● **Record set**
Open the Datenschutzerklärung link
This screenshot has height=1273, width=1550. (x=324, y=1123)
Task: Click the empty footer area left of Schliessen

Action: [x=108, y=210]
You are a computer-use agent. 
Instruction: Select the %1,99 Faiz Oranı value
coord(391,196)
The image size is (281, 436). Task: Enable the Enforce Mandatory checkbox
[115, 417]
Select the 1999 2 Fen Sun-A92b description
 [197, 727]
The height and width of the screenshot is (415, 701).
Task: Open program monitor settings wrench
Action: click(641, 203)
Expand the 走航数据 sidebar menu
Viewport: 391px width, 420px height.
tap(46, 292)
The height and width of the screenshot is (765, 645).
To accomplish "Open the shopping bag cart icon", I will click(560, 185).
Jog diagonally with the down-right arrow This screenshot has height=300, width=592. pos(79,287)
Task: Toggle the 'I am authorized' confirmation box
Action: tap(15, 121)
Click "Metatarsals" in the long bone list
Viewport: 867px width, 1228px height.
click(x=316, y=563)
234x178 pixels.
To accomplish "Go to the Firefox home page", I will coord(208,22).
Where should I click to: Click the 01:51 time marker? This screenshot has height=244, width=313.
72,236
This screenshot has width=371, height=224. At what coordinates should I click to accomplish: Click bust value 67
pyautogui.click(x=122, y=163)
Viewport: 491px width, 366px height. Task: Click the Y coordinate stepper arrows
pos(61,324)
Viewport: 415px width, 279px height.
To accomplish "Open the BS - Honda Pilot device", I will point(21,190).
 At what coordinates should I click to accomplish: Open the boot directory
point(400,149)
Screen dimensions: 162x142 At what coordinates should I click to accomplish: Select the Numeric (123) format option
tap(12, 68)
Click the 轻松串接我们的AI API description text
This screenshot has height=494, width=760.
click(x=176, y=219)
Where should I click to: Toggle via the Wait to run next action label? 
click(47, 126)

● **Task to complete**
Repeat the data word for word. Leave nothing out.

● **Exercise result**
Open the Datenschutzerklärung link
This screenshot has height=1273, width=1550. (x=324, y=1123)
Task: Click the empty footer area left of Schliessen

Action: [x=108, y=210]
You are a computer-use agent. 
Instruction: Select the %1,99 Faiz Oranı value
coord(391,196)
The image size is (281, 436). Task: Enable the Enforce Mandatory checkbox
[115, 417]
Select the 1999 2 Fen Sun-A92b description
 [197, 727]
The height and width of the screenshot is (415, 701).
Task: Open program monitor settings wrench
Action: click(641, 203)
Expand the 走航数据 sidebar menu
Viewport: 391px width, 420px height.
tap(46, 292)
The height and width of the screenshot is (765, 645).
To accomplish "Open the shopping bag cart icon", I will click(560, 185).
Jog diagonally with the down-right arrow This screenshot has height=300, width=592. pos(79,287)
Task: Toggle the 'I am authorized' confirmation box
Action: tap(15, 121)
Click "Metatarsals" in the long bone list
Viewport: 867px width, 1228px height.
click(x=316, y=563)
234x178 pixels.
To accomplish "Go to the Firefox home page", I will coord(208,22).
Where should I click to: Click the 01:51 time marker? This screenshot has height=244, width=313.
72,236
This screenshot has width=371, height=224. At what coordinates should I click to accomplish: Click bust value 67
pyautogui.click(x=122, y=163)
Viewport: 491px width, 366px height. Task: Click the Y coordinate stepper arrows
pos(61,324)
Viewport: 415px width, 279px height.
To accomplish "Open the BS - Honda Pilot device", I will point(21,190).
 At what coordinates should I click to accomplish: Open the boot directory
point(400,149)
Screen dimensions: 162x142 At what coordinates should I click to accomplish: Select the Numeric (123) format option
tap(12, 68)
Click the 轻松串接我们的AI API description text
This screenshot has height=494, width=760.
click(x=176, y=219)
Where should I click to: Toggle via the Wait to run next action label? 
click(47, 126)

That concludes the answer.